Task objective
Reproduce exactly the lines below, starting with the line that contains "Open the YAML format dropdown" and ending with the last line of the records, both included, and nothing else.

Input data
>>>

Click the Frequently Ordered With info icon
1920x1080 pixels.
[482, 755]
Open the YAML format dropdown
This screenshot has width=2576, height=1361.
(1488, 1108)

<<<

Your solution
Open the YAML format dropdown
This screenshot has width=2576, height=1361.
(1488, 1108)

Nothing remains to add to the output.